Segundo Eugene Thacker, a suposição de que a tecnologia (da informação) é transparente afetará significativamente as maneiras como os corpos — e, consequentemente, os sujeitos — são encarados pelas ciências da vida. Hoje, uma das principais características das biotecnologias é a interseção entre as biociências e as ciências da computação — um cruzamento entre códigos genéticos e os de computador. O termo data made flesh, do mesmo autor — ou, no sentido oposto, flesh made data - resume bem as convergências entre a genética e os códigos computacionais, entre o orgânico e o inorgânico. Isto se dá através da disponibilização em bancos de dados online de padrões genéticos já conhecidos (como no Projeto Genoma Humano), softwares que realizam o próprio sequenciamento de genes ou possibilitam a configuração tridimensional das sequências mapeadas, microchips utilizados para identificar as mutações no ADN, etc. A capacidade dessas tecnologias, e sua já mencionada invisibilidade, permite aos cientistas conceberem o corpo como informação — altera-se o código, altera-se o corpo.


2.
Na dialética entre corpo, técnica e mediação, própria da atual experiência humana diante de suas máquinas, destaca-se a teoria do mind upload. Para cientistas como Hans Moravec, o humano geneticamente modificado seria apenas um tipo de robô de segunda categoria, já que sua existência biológica — a síntese de proteínas guiada pelo ADN — seria sua grande limitação.
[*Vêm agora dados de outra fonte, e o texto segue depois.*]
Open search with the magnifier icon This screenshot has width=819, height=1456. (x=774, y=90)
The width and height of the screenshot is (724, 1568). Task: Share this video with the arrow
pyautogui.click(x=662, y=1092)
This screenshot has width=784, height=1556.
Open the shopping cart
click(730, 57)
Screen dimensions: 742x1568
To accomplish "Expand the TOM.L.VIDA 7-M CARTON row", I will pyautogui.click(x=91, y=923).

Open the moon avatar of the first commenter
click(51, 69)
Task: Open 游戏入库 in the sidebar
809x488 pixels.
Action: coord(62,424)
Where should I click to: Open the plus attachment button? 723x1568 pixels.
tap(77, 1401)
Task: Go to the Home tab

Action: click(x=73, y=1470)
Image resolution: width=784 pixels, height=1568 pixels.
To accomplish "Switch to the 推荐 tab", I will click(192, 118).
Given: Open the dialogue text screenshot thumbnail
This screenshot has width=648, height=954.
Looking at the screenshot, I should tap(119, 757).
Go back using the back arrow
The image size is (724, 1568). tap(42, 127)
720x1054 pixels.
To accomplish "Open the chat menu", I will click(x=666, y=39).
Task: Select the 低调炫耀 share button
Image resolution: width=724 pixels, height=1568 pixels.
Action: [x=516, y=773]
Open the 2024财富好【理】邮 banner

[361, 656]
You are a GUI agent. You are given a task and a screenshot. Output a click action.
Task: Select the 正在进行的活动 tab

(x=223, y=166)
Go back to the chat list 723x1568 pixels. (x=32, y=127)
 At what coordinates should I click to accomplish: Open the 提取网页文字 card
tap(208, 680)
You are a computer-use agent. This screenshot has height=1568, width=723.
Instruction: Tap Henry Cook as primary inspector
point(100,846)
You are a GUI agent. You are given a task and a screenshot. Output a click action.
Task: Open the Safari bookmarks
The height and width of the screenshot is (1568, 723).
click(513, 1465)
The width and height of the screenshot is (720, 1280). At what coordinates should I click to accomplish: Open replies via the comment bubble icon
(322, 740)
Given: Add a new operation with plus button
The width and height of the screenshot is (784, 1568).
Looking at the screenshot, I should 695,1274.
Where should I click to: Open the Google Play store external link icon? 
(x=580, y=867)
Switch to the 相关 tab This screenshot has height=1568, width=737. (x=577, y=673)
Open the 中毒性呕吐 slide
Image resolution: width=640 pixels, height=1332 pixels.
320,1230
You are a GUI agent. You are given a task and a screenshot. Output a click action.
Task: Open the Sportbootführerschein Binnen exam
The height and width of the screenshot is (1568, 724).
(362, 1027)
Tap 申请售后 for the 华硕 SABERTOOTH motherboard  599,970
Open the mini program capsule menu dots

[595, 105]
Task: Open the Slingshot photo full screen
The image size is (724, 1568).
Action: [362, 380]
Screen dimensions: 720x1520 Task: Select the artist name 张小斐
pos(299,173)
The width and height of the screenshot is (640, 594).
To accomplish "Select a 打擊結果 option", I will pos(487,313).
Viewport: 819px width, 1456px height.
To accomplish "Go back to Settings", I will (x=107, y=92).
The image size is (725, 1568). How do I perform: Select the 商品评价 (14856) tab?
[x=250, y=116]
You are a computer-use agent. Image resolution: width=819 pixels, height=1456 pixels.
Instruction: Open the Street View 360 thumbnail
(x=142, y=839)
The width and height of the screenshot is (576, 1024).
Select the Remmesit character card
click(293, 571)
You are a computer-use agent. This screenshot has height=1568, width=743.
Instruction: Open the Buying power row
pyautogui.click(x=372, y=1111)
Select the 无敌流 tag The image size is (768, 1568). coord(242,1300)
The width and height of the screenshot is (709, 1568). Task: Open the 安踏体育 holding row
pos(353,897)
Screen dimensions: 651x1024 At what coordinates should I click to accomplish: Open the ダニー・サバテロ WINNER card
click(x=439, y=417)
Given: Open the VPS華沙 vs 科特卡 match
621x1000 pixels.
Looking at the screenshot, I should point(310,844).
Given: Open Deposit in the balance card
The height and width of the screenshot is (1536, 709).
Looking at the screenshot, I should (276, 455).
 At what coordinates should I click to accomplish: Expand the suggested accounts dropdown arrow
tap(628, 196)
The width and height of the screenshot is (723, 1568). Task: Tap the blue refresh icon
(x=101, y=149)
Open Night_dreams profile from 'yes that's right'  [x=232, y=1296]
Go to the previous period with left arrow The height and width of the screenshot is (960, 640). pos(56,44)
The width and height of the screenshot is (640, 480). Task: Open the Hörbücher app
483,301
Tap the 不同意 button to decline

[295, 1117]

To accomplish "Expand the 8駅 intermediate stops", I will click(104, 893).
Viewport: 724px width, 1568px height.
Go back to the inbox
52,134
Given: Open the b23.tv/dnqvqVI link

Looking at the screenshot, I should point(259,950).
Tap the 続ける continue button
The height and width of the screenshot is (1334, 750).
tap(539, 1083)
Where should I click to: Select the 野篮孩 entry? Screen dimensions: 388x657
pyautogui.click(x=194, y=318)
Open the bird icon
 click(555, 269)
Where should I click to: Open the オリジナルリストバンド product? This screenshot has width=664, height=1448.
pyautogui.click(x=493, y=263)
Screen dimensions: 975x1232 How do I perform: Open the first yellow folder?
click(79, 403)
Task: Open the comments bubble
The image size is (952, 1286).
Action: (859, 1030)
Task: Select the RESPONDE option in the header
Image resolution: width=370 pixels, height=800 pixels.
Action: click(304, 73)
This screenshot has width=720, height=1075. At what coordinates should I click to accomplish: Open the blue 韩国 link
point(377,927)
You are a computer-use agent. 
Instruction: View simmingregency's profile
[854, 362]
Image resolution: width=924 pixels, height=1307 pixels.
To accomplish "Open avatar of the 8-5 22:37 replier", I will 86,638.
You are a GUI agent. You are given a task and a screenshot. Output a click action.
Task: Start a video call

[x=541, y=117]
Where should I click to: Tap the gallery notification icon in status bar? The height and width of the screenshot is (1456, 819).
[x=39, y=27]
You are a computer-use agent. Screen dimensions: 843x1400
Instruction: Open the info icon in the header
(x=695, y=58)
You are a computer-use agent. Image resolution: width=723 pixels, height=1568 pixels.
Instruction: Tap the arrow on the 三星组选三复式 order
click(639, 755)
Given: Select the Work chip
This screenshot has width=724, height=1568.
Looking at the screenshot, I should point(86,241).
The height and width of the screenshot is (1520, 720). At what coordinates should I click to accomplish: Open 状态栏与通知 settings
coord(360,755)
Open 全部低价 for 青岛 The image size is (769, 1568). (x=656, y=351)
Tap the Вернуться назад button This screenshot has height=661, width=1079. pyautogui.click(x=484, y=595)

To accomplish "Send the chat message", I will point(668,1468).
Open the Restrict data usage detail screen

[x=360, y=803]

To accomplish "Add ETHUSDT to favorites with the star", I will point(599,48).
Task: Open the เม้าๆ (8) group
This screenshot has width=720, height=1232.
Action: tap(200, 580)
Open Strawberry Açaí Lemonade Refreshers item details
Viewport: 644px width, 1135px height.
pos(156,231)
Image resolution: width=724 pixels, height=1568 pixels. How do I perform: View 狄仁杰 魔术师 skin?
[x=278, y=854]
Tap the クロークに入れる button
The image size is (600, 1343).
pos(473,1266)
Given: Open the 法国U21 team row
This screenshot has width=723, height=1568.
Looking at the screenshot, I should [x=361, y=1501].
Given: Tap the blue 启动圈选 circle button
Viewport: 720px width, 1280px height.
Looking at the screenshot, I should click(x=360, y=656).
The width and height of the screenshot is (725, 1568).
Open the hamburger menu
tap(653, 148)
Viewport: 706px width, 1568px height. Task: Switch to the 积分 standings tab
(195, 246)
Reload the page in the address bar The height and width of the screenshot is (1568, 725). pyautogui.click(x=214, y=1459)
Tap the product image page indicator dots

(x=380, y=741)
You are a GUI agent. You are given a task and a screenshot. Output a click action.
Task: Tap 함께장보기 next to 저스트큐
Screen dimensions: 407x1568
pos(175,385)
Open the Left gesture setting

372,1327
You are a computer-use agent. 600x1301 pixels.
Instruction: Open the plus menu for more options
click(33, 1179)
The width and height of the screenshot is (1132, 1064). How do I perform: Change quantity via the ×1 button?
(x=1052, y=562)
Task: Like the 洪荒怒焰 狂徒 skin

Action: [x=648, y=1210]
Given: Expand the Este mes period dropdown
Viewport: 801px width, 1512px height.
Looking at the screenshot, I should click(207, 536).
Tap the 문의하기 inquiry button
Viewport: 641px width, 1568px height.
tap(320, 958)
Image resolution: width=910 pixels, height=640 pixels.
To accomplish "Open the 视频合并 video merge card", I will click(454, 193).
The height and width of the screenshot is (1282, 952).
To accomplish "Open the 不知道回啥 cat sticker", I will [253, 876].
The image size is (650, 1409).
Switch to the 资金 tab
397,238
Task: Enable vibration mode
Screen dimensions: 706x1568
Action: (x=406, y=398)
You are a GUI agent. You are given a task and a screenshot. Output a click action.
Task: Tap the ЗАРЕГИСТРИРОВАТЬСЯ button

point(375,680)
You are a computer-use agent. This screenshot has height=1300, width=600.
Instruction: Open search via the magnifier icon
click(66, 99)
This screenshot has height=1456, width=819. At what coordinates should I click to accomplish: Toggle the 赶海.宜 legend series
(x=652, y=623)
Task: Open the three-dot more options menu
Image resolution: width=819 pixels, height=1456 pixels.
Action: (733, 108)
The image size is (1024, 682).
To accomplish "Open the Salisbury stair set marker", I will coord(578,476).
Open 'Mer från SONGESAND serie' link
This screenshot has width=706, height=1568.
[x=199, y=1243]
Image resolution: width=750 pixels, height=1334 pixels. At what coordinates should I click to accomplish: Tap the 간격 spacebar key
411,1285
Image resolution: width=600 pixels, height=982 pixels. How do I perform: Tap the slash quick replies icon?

Nesse sentido, é preciso dar um passo além: assumindo que a atividade mental humana pode ser pensada como informação (uma  abstração matemática, que pode ser codificada como padrões informacionais e que, portanto, não requer qualquer forma física específica), Moravec acredita ser possível separar essa mente de seu corpo orgânico e transferi-la para um suporte maquínico — idealmente, o computador. O homem aperfeiçoado pela ciência, o super-homem de Moravec, seria portanto uma superinteligência, uma existência-sem-corpo independente de seu substrato material original. Sendo assim, o ser humano se livraria definitivamente de suas limitações biológicas (como a entropia), que o tornariam mais frágil do que suas máquinas, podendo mesmo aspirar à imortalidade tecnológica.
A forma disembodied do humano é aqui vista como uma característica libertadora das contingências do tempo e da matéria; e o corpo, por sua vez, é tido como a prótese original — que pode ser manipulada e/ou substituída. A criação de um futuro super-inteligente, para uma humanidade otimizada, servir-se-ia então das máquinas como modelo de inteligência em seu estado puro, acima e além da fisicalidade, na (não)forma de padrões informacionais. Nesse sentido, Hermínio Martins fala em “gnoticismo tecnológico”: a aversão ao orgânico e natural, e as aspirações tecnológicas de transcender parâmetros básicos da condição humana, como a finitude e a vulnerabilidade da carne. O sonho de alcançar a vida indefinida, com habilidades cognitivas amplamente melhoradas, consiste em deixar a biologia para trás e passar para uma nova fase cibernética pós-biológica de nossa evolução.



Martins, Hermínio. Experimentum Humanum. Civilização Tecnológica e Condição Humana. Lisboa: Relógio D’Água, 2011.

Moravec, Hans. Mind Children. The Future of Robot and Human Intelligence. Cambridge: Harvard University Press, 1988.


Thacker, Eugene. “Data made flesh. Biotechnology and the discourse of the posthuman”, In: Cultural Critique No. 53, Posthumanism (Winter, 2003), pp. 72-97, University of Minnesota Press.